EXERCISE PROMPT: Each line of the entries below that includes "green" belongs in your answer.

Start of DATA LISTING

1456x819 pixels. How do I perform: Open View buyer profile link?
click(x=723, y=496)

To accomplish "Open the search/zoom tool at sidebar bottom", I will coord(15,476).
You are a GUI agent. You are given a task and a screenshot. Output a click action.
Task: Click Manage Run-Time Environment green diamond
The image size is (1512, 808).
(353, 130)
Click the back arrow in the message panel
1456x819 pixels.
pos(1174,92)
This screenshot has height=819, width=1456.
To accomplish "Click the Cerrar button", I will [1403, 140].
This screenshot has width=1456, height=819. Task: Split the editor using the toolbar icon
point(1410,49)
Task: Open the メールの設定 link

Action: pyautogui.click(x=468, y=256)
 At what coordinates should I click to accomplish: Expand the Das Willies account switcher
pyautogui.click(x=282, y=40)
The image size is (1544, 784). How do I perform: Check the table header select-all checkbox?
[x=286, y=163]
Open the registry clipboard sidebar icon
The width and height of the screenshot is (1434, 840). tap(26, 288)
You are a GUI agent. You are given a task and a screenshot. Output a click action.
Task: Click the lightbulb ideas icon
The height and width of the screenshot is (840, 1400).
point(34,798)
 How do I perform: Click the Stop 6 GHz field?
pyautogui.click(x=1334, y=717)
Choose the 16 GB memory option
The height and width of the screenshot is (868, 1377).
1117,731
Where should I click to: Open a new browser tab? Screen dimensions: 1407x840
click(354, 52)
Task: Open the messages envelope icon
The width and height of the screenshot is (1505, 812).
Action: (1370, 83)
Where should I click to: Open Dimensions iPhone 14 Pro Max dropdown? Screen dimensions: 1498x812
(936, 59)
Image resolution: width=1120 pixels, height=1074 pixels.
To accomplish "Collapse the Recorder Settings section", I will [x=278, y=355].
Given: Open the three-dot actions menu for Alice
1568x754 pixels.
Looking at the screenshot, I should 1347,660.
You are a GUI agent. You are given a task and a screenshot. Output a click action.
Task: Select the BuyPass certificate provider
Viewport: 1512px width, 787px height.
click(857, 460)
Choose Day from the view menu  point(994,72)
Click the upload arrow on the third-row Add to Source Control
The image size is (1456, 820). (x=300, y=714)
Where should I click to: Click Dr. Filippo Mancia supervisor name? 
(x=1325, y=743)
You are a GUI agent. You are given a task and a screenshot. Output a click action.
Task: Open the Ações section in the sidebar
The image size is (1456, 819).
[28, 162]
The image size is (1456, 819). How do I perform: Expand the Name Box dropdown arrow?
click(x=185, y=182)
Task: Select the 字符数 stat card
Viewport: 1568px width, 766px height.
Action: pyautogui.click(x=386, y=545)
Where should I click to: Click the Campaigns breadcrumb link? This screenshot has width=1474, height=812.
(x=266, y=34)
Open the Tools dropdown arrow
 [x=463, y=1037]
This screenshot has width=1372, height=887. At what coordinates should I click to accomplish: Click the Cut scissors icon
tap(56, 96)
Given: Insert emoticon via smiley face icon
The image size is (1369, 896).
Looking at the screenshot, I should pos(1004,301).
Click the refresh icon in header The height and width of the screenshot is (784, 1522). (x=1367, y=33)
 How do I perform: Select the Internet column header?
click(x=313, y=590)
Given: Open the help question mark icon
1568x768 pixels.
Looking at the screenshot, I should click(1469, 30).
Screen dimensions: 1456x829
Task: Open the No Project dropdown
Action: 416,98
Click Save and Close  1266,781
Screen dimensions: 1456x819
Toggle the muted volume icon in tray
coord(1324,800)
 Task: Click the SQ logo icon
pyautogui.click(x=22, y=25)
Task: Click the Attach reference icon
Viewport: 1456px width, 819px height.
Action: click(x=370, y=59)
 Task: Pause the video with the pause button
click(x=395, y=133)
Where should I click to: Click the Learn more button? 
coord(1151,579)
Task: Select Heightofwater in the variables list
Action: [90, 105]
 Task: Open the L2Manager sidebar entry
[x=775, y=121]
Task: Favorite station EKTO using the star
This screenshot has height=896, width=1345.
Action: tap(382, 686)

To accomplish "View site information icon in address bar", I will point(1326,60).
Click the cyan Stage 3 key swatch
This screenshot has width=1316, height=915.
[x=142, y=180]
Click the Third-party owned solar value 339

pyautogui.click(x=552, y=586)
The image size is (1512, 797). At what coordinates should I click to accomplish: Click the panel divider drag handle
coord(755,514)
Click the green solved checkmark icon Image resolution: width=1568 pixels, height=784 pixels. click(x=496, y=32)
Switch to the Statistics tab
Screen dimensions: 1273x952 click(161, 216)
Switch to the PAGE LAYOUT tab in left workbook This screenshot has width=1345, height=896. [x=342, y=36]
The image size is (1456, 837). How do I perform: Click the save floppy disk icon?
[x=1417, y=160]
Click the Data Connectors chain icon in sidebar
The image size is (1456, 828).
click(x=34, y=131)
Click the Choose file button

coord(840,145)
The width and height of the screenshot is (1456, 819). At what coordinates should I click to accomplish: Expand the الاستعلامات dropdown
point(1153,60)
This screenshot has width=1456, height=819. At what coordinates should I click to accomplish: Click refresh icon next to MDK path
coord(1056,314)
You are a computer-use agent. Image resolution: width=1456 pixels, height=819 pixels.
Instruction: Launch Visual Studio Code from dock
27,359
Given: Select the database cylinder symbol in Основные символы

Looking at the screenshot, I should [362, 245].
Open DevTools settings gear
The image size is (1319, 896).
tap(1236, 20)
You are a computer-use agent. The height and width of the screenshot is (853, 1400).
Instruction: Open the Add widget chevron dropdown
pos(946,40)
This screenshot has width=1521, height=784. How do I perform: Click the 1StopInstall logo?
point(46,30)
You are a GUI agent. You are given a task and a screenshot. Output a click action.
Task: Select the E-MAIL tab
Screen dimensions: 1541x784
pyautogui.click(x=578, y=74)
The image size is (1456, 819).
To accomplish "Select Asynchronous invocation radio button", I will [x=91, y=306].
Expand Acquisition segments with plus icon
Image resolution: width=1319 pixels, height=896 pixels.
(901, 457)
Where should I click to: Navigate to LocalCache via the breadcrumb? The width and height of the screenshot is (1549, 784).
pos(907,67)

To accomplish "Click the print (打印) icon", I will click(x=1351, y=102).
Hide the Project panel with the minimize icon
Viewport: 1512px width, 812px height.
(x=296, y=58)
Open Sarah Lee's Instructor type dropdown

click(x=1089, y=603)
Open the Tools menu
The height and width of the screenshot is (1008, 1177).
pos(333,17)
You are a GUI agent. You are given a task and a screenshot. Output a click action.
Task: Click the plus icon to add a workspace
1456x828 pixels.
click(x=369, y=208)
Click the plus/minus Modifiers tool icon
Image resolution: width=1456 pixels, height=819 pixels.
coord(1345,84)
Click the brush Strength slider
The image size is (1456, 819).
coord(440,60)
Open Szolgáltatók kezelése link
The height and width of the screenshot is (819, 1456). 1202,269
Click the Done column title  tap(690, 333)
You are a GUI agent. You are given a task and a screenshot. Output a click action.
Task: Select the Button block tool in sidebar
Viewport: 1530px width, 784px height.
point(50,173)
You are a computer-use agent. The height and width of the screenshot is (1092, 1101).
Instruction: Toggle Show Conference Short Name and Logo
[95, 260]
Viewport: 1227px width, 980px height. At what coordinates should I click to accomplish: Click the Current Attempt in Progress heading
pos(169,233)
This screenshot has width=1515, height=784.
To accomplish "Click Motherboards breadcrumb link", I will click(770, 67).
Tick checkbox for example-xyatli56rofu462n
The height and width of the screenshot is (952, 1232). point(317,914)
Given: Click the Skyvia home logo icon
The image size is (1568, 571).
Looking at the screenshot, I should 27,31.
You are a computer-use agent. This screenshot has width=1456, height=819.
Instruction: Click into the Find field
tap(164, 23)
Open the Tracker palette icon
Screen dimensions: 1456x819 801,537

End of DATA LISTING

WRITTEN ANSWER:
Task: Click Manage Run-Time Environment green diamond
Click the green solved checkmark icon Image resolution: width=1568 pixels, height=784 pixels. click(x=496, y=32)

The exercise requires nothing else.